Democrats chose to put Rep. Gerry Connolly (D-Va.), 74 years elderly and battling esophageal cancer, at the head of the House Oversight and Accountability Committee, rather than Rep. Alexandria Ocasio-Cortez (DN .Y.), 35. Many senior members faced no competition for their powerful positions, including Rep. Rosa DeLauro (D-Conn.), 81, for the Appropriations Committee and the House Maxine Waters (D-Calif.), 86, for the Financial Services Committee.

The appointments show that age alone is not the deciding factor as Washington grapples with how to deal with aging officials – on both sides of the aisle.

Sen. Chuck Grassley (R-Iowa), 91, will chair the Senate Judiciary Committee next year. One of Grassley’s 2022 Campaign ads showed him doing push-ups and jogging in the morning.

President-elect Trump is now 78 years elderly, the same age Biden was when he was elected to the White House in 2020. And that is the case with Trump faced a certain test Given his age and mental capacity, the public perception of his abilities is much more favorable to him than to Biden.

One in mid-November Pew Research survey found that 55 percent of Americans said the phrase “mentally astute” describes Trump very well or fairly well, a Pew poll conducted in July, immediately after the Biden-Trump debate, found only about a quarter of voters said the same about Biden.

But as scrutiny increases, there is no clear way to address the concerns of aging lawmakers other than resignations, retirements or election defeats.

Rep. Ro Khanna (D-Calif.) in a Post on social platform X said that Granger’s situation “reveals the problem of a Congress that rewards seniority and relationships more than merit and ideas.”

“We need term limits. We need to get big money out of politics so that a new generation of Americans can run and serve,” Khanna said.

When former UN Ambassador Nikki Haley ran for president, she was required competency tests for politicians older than 70.

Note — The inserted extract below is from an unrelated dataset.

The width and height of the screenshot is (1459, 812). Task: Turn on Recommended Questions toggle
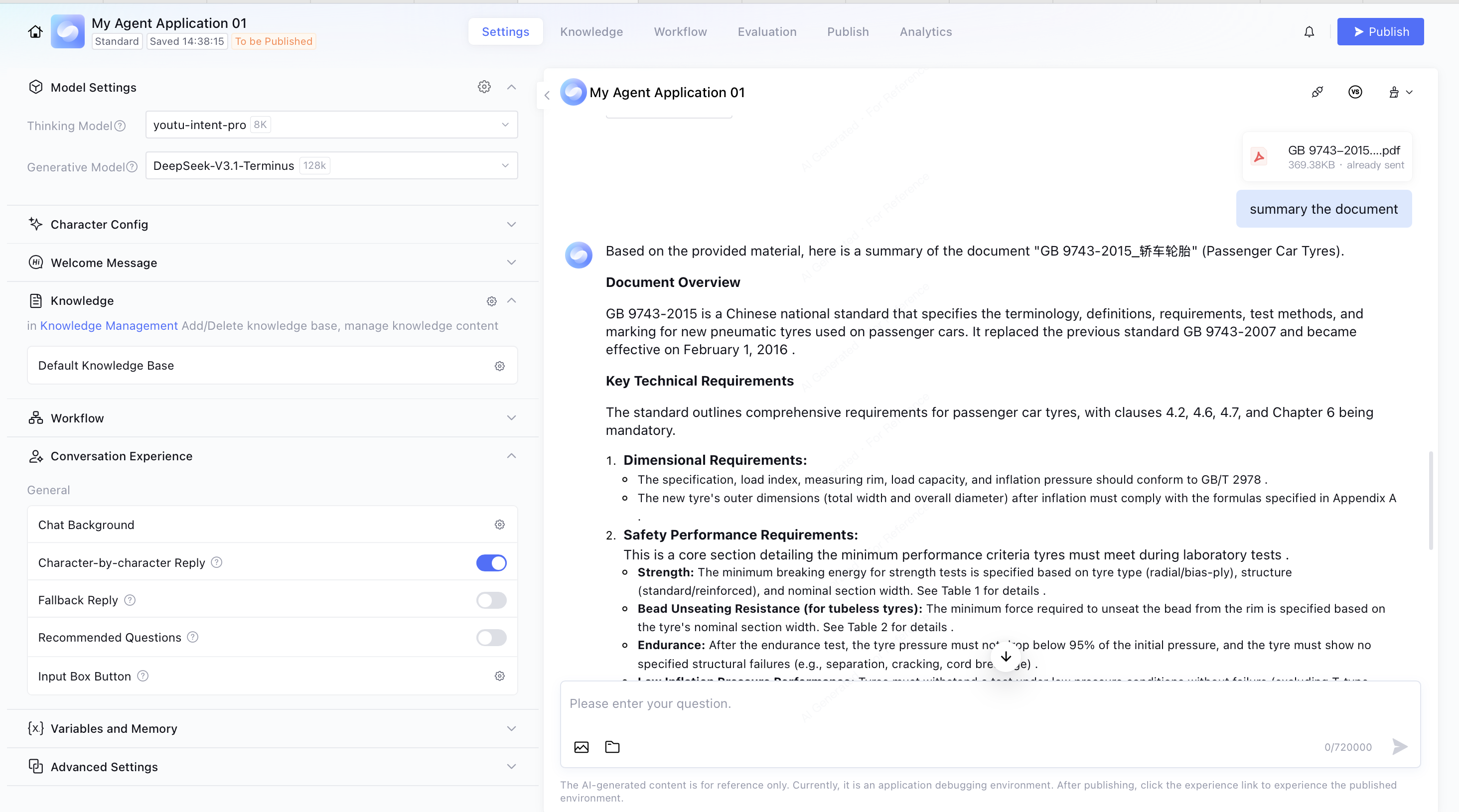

While the 25th Amendment outlines a procedure for dealing with an incapacitated president, there is no specific protocol for dealing with a member of Congress who is unable to discharge his or her duties.

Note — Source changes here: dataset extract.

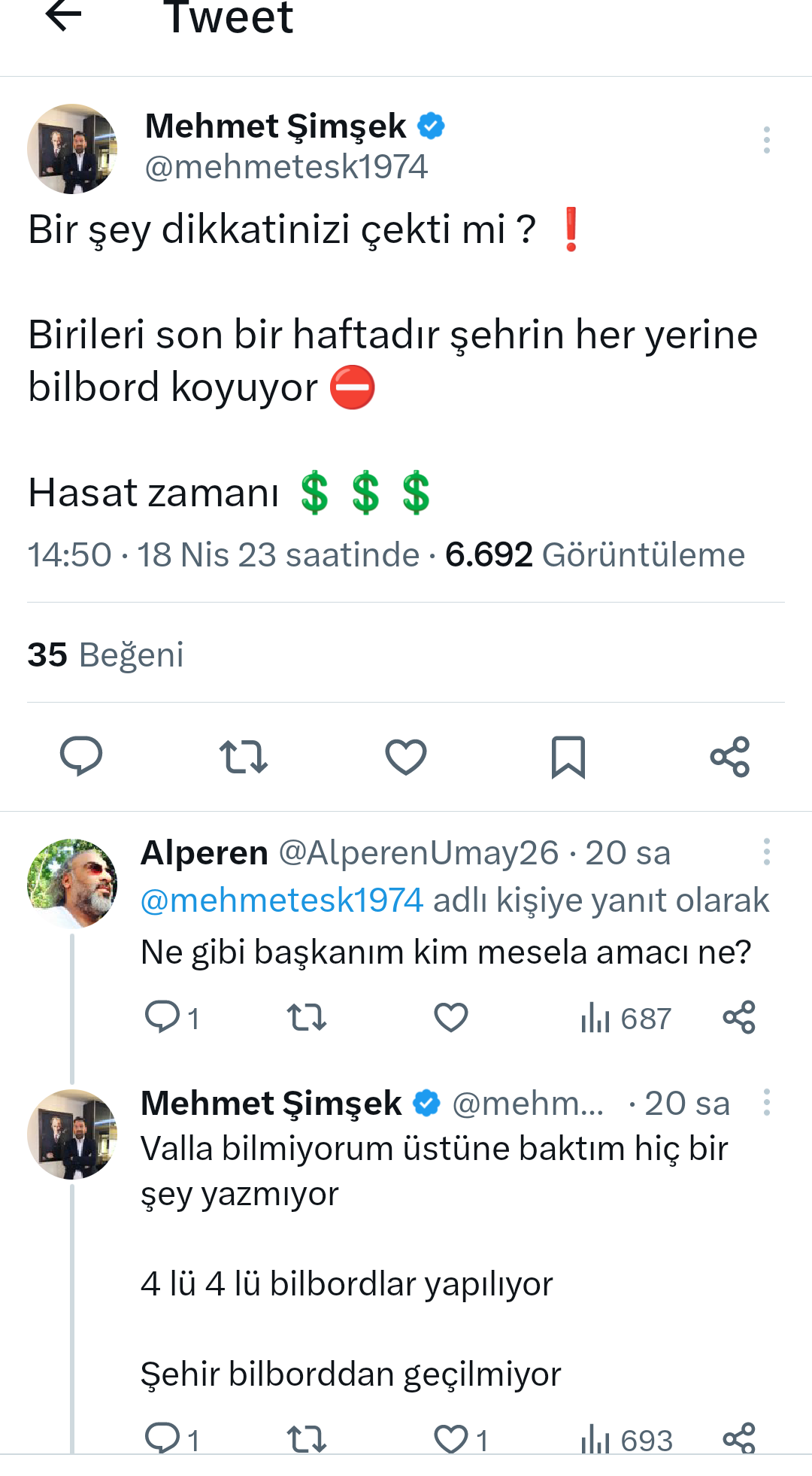The width and height of the screenshot is (812, 1476).
Task: View analytics of Alperen's reply (687)
Action: [x=626, y=1019]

The house in 1981 one seat declared vacant after then-Rep. Gladys Noon Spellman (D-Md.) fell into a coma before she could take the oath of office for a recent term and never regained consciousness. However, there is no precedent for the forcible removal of an incapacitated member who had taken the oath of office in Congress. Both the House and Senate can expel a member with a two-thirds vote.

But beyond the personal sensitivities that come with colleagues deciding whether an elderly or ailing colleague is fit to serve, the political realities of a closely divided Congress provide no incentive to change these norms.

After some members left the House of Representatives to take positions in the Trump administration, The Republicans will not be able to spare defectors on internal party legislation, provided all members are present until the vacancies are filled.

But absences – or surprise appearances – could make a massive difference.

In a dramatic vote earlier this year, Democrats unexpectedly defeated Republicans’ first attempt to impeach Homeland Security Secretary Alejandro Mayorkas when Rep. Al Green (D-Texas), absent earlier in the day due to abdominal surgery, appeared to vote – still in his hospital clothes.